* [Excerpt]
The message from NAU economists is that we are recovering from the economic downturn of 2007, but slowly. College of Business Economics Professor Ronald Gunderson, Ph.D., is not forecasting an actual recession in 2014; however, with sluggish conditions continuing to occur, he says many households feel the economy has not pulled out of the previous recession.

“The national economy is highly likely to continue down the path of slow growth, in part, due to uncertainty and political gridlock on everything from health care, immigration reform, tax reform, Federal Reserve policies and weakness in the global economy,” said Gunderson. “An increasing number of economists are revising their forecasts downward for 2014, and at least one recent Nobel Prize winner in Economics has not ruled out the remote chance of another recession on the horizon.”

Even so, he says, the local economy appears to be healthier than the national economy.

“At this point in time, it seems to be moving forward at a reasonable pace. Median home prices are back over $300,000 after having fallen below that level for the previous few years. City tax revenues increased over six percent in the last fiscal year with strong growth in auto sales and better than expected increases in the hotel and restaurant sectors. Construction activity is picking up as well in many locations around town and on the NAU campus,” he said.

Although this is good news for Flagstaff, Gunderson says, the community will not be able to sustain this growth over the long haul if conditions turn downward nationally.

“I would call it a brittle improvement,” said Van Slyke of the recovering economy. “It’s easy to break and hard to put back together. Any number of shocks to the system could change all of this.”

Shocks could come in the form of super storms, wars and bubbles, like the rise and fall of the housing industry.

He says the recent increase in housing and auto sales could be the result of pent up demand, as consumers have grown weary of putting their lives on hold. But, says Van Slyke, there is a tremendous difference in the tone of business owners and CEOs from a year ago. “They are still guarded, there’s still uncertainty, but they are much more positive.”

* [Problem set]
[a] List the kinds of shocks to the system that the economic outlook excerpt names.
[b] Answer these questions from the economic outlook excerpt.
(i) What level have median home prices returned to after falling below it?
(ii) By how much did city tax revenues increase in the last fiscal year?
(iii) What does Van Slyke call the recovering economy?

* [Supplied material]
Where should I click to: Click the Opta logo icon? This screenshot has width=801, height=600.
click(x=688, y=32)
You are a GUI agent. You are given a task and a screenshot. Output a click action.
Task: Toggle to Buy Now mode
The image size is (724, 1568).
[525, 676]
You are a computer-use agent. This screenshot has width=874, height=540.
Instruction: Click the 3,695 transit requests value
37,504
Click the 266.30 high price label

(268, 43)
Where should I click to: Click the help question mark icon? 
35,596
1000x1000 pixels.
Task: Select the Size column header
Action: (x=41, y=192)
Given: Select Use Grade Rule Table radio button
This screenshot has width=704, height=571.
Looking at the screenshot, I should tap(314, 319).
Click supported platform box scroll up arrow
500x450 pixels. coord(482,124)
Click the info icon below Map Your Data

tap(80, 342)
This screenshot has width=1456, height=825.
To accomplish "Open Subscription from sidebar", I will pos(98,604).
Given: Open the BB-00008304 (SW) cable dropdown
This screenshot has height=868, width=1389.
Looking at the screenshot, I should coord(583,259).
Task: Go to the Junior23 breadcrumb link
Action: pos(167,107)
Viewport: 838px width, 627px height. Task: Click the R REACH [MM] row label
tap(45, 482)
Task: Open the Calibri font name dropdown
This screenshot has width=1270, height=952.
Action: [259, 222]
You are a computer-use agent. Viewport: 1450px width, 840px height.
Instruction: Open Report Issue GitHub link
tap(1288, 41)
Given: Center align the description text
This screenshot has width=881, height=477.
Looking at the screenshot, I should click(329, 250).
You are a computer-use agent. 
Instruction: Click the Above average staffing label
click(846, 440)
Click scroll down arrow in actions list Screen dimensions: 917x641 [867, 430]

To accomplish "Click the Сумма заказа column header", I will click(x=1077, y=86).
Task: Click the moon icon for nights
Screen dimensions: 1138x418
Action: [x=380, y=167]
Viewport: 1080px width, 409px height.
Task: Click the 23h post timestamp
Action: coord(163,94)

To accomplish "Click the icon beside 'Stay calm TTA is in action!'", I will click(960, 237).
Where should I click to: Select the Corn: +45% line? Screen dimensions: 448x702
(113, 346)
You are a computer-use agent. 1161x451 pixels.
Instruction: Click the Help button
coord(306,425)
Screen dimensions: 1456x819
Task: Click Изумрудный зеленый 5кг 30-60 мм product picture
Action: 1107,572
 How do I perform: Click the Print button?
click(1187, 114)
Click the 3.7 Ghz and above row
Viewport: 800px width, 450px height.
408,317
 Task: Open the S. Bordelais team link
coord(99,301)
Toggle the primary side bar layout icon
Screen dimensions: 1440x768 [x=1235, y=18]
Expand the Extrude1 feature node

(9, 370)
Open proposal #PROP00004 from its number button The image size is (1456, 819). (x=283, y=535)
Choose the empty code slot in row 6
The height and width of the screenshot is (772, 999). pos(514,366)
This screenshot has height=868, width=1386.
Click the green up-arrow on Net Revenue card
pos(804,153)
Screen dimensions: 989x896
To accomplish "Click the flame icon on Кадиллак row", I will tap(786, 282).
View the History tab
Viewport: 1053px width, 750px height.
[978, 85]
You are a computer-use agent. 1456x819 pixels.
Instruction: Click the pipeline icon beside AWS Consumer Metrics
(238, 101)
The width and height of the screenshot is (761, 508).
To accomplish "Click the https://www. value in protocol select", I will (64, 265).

* [Outputs for the tasks]
[a]
- Super storms
- Wars
- Bubbles, like the rise and fall of the housing industry

[b]
(i) Back over $300,000
(ii) Over six percent
(iii) A brittle improvement